Cette flambée des prix s’explique en grande partie par les attaques contre des installations pétrolières et gazières dans la région du Golfe et par l’impact sur les routes maritimes, notamment le détroit d’Ormuz, par lequel transite une part essentielle du pétrole et du gaz liquéfié destinés à l’Europe. Des perturbations, même temporaires, suffisent à faire monter les primes de risque dans les cours mondiaux.

Impacts concrets pour la France

Même si la France ne dépend pas directement de l’exportation iranienne, le marché pétrolier est globalisé. Toute hausse du prix du Brent ou du diesel européen se répercute rapidement sur les prix à la pompe et sur les coûts du transport.

Pour les ménages français, cela signifie :

  • Carburant plus cher : après des prix déjà élevés en 2022-2023, les stations-service pourraient afficher de nouvelles hausses dans les jours qui viennent.

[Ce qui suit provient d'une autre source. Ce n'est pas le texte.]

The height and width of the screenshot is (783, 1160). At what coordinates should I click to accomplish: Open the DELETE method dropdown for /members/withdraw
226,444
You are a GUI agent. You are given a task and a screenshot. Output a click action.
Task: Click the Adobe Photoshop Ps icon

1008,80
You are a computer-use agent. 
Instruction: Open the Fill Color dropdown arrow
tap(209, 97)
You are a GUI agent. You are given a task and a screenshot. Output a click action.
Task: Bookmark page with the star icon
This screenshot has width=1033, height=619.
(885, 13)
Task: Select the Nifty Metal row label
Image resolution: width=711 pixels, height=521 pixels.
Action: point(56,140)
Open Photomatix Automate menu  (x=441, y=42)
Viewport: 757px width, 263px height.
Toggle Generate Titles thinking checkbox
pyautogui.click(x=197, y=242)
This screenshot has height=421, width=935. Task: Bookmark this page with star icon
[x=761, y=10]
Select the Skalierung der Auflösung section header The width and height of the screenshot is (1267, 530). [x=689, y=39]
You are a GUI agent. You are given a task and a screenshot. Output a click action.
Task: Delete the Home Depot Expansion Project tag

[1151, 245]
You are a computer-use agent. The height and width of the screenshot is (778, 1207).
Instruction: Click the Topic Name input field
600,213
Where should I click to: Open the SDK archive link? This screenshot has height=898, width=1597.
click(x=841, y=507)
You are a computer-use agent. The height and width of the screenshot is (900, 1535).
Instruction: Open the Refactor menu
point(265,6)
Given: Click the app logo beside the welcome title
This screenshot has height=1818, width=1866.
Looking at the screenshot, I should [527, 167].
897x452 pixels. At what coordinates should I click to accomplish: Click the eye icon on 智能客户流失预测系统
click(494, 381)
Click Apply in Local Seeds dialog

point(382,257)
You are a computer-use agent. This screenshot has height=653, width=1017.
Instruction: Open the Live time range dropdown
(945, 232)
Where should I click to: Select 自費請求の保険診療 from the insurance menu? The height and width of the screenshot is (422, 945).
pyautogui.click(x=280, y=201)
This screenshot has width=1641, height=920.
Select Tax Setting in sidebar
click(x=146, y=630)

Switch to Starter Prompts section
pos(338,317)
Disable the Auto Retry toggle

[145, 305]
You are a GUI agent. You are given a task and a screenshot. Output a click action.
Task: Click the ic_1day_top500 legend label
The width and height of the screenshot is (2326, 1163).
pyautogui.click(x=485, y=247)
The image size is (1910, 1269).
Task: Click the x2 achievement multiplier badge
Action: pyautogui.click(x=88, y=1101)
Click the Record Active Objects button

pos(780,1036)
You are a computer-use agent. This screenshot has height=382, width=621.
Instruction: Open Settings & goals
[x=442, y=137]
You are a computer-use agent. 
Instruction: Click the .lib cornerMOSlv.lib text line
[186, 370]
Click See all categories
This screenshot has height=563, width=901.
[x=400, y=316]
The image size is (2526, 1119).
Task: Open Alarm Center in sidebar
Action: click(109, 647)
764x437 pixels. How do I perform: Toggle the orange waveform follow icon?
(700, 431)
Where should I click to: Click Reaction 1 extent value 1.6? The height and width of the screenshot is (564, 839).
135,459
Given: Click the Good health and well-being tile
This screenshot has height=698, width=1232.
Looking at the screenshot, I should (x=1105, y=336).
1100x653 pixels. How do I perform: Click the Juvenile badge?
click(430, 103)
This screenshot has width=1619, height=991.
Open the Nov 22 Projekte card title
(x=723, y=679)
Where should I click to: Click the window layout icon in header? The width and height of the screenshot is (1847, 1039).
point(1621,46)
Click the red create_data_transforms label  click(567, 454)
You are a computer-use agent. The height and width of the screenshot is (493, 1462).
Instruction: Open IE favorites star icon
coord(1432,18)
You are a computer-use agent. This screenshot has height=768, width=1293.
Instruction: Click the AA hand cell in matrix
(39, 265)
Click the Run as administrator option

  • Pression sur les coûts logistiques : les entreprises de transport, fortement consommatrices de diesel, pourraient répercuter leurs coûts sur les prix des biens.

  • Inflation domestique renforcée : énergie et transport influencent une grande variété de secteurs, ce qui peut amplifier les pressions inflationnistes déjà présentes en Europe.

À Bruxelles et à Paris, l’inquiétude est réelle : plusieurs États membres de l’Union européenne disposent d’importations significatives de carburants et de gaz provenant de la région du Golfe. Le renchérissement des carburants pourrait obliger les gouvernements à revoir leurs politiques fiscales ou à renforcer leurs dispositifs d’aide au pouvoir d’achat.